> [Extracted material]:
* Start *

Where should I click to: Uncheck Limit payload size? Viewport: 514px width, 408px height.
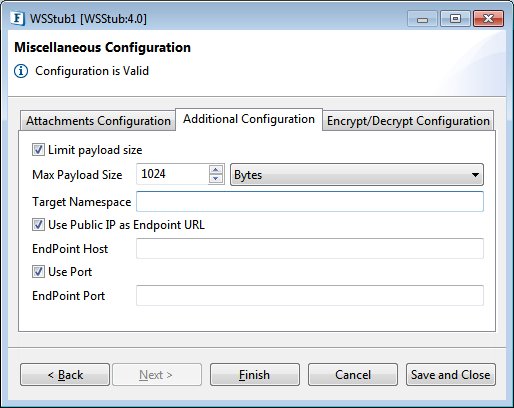point(38,150)
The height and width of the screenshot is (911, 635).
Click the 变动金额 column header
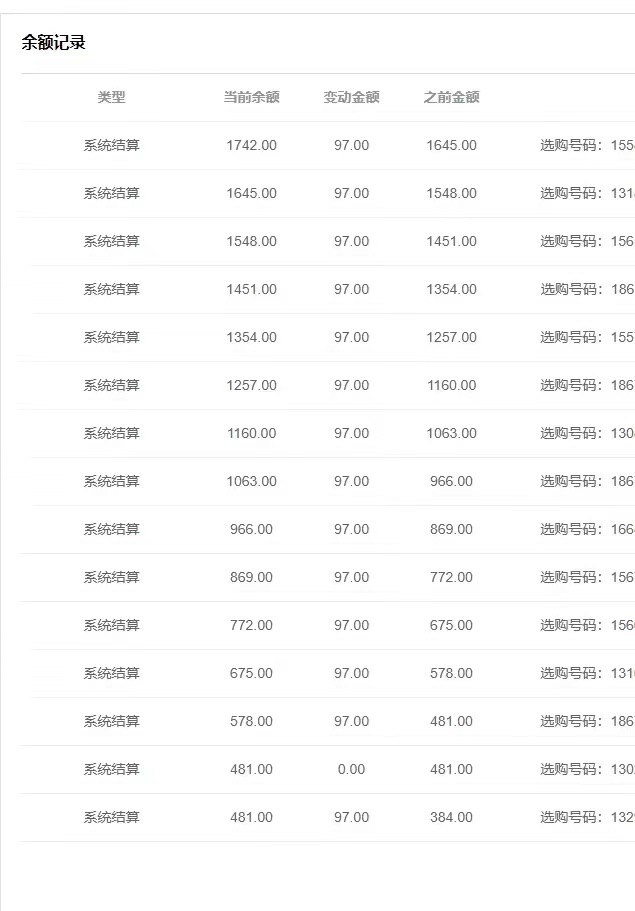tap(351, 97)
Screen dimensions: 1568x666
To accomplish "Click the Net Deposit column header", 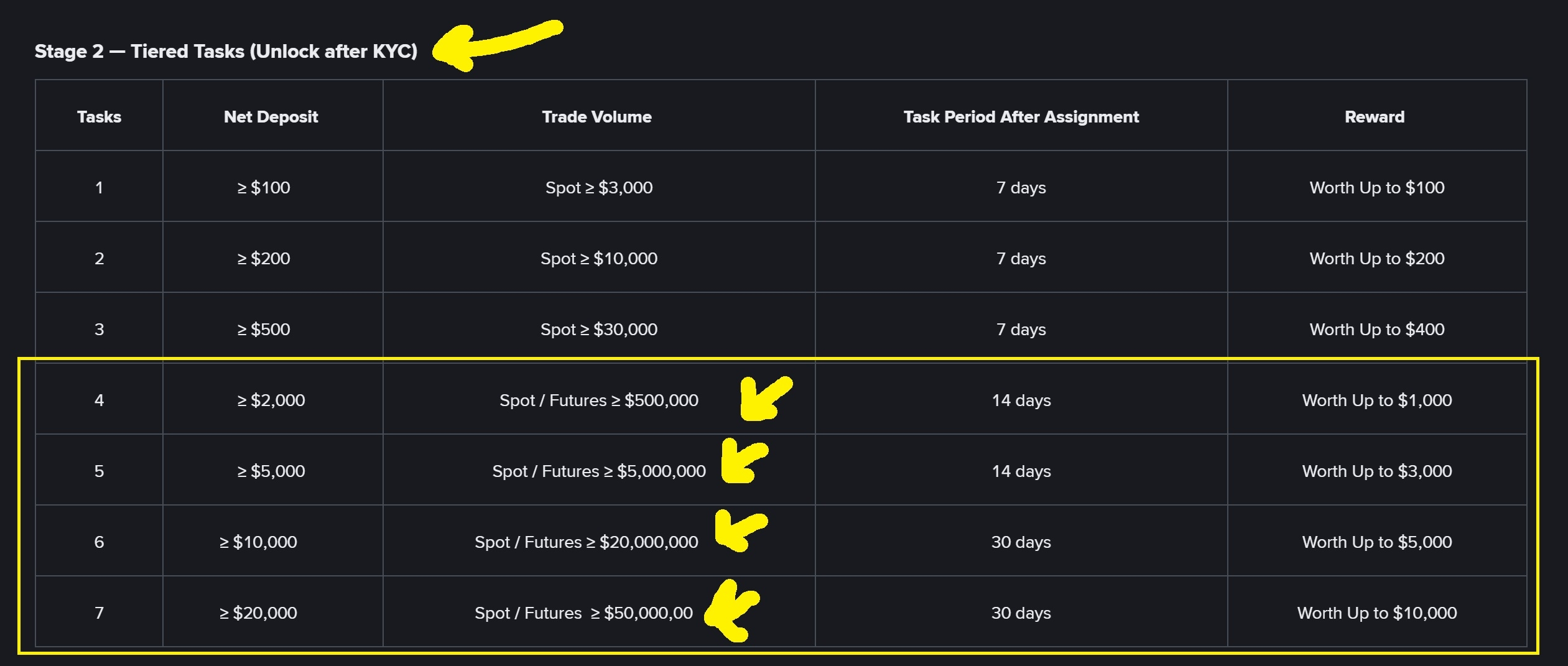I will click(271, 117).
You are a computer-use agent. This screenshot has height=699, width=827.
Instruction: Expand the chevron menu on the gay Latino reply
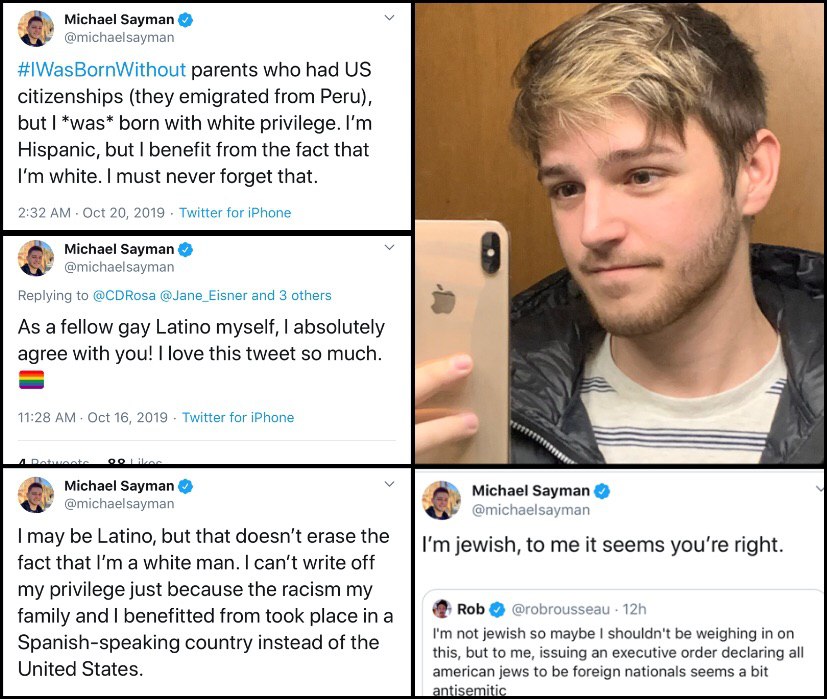[x=389, y=247]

* End *

> [What is being asked]:
Please duplicate the material from its beginning through the line containing "tap(351, 97)", keeping both ends, and leave the pictures out of your answer.

> [Task answer]:
Where should I click to: Uncheck Limit payload size? Viewport: 514px width, 408px height.
point(38,150)
The height and width of the screenshot is (911, 635).
Click the 变动金额 column header
tap(351, 97)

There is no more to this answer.